О, как страшны колыбельные песни

в стенах из ящиков с надписью «Пепси»,

там, где крадётся за крысою крыса

в горло младенцу голодному взгрызться,

и пиночетовские их усики

так и трепещут:

                         «Вкусненько…

                                                  вкусненько…»

Страшной рекой,

                             заливающей крыши,

крысы ползут,

                      команданте,

                                             крысы.

И перекусывают,

                              как лампочки,

чьи-то надежды,

                           привстав на лапочки…

Жирные крысы,

                           как отполированные.

Голод —

            всегда результат обворовывания.

Брюхо набили

                        крысы-ракеты

хлебом голодных детишек планеты.

Крысы-подлодки,

                             зубами клацающие, —

школ и больниц непостроенных кладбища.

Чья-то крысиная дипломатия

грудь с молоком

                              прогрызает у матери.

В стольких —

                         не совести угрызения,

а угрызенье других —

                                      окрысение!

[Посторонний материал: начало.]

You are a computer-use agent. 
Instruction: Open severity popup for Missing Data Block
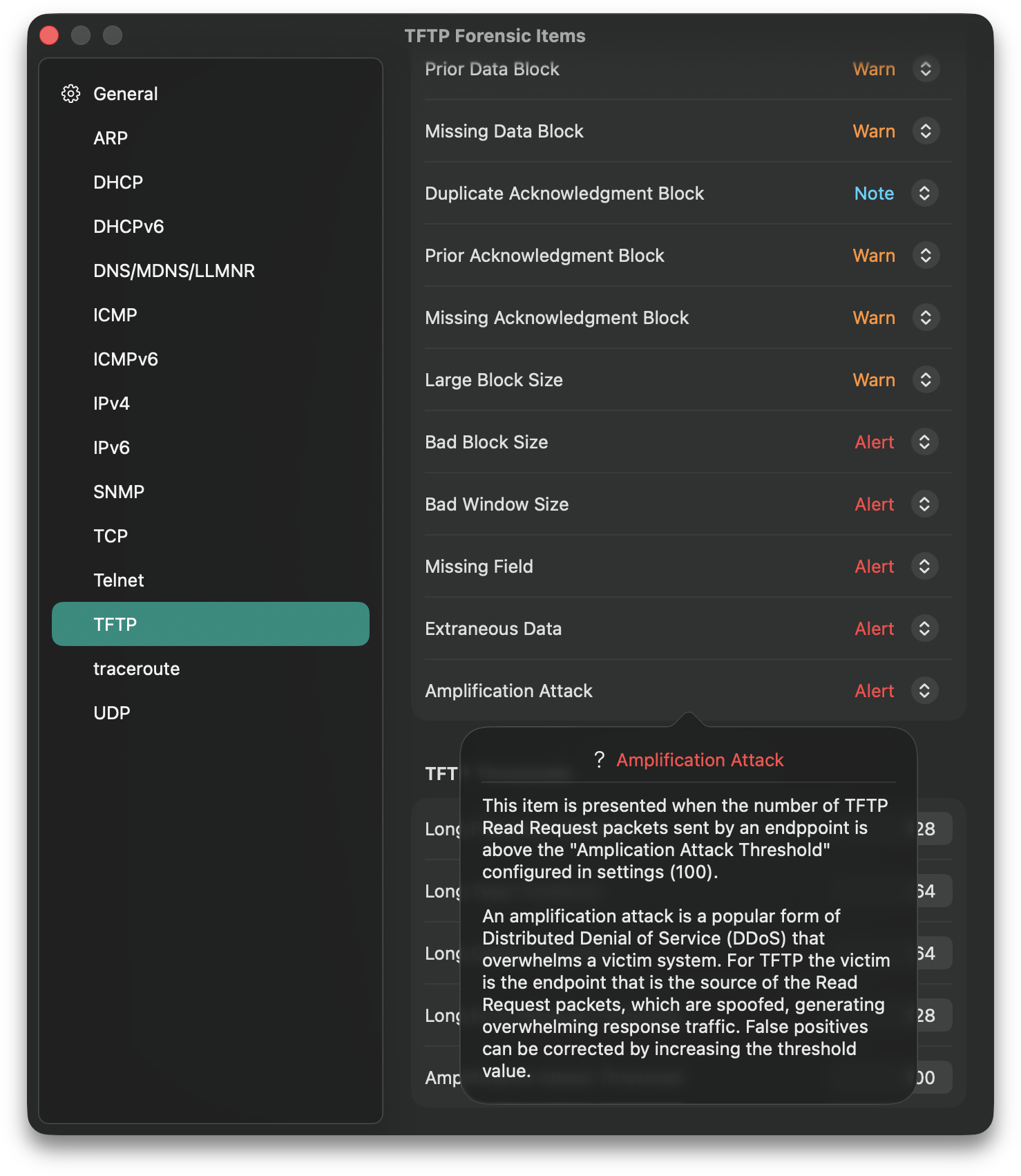(x=926, y=131)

Всё бы оружье земного шара,

даже и твой автомат,

                                      Че Гевара,

я поменял бы,

                         честное слово,

просто на дудочку Крысолова!

Что по земле меня гонит и гонит?

Голод.

           Чужой и мой собственный голод.

А по пятам,

                   чтоб не смылся,

                                               не скрылся, —

крысы,

            из трюма Колумбова крысы.

Жру в ресторане под чьи-то смешки,

а с голодухи подводит кишки.

Всюду

           среди бездуховного гогота —

холодно,

              голодно.

Видя всемирный крысизм пожирающий,

видя утопленные утопии,

я себя чувствую,

                              как умирающий

с голоду где-нибудь в Эфиопии.

Карандашом химическим сломанным

номер пишу на ладони недетской.

Я —

        с четырёхмиллиардным номером

в очереди за надеждой.

Где этой очереди начало?

Там, где она кулаками стучала

в двери зиминского магазина,

а спекулянты шустрили крысино.

Очередь,

                став затянувшейся драмой

марш человечества —

                                  медленный самый.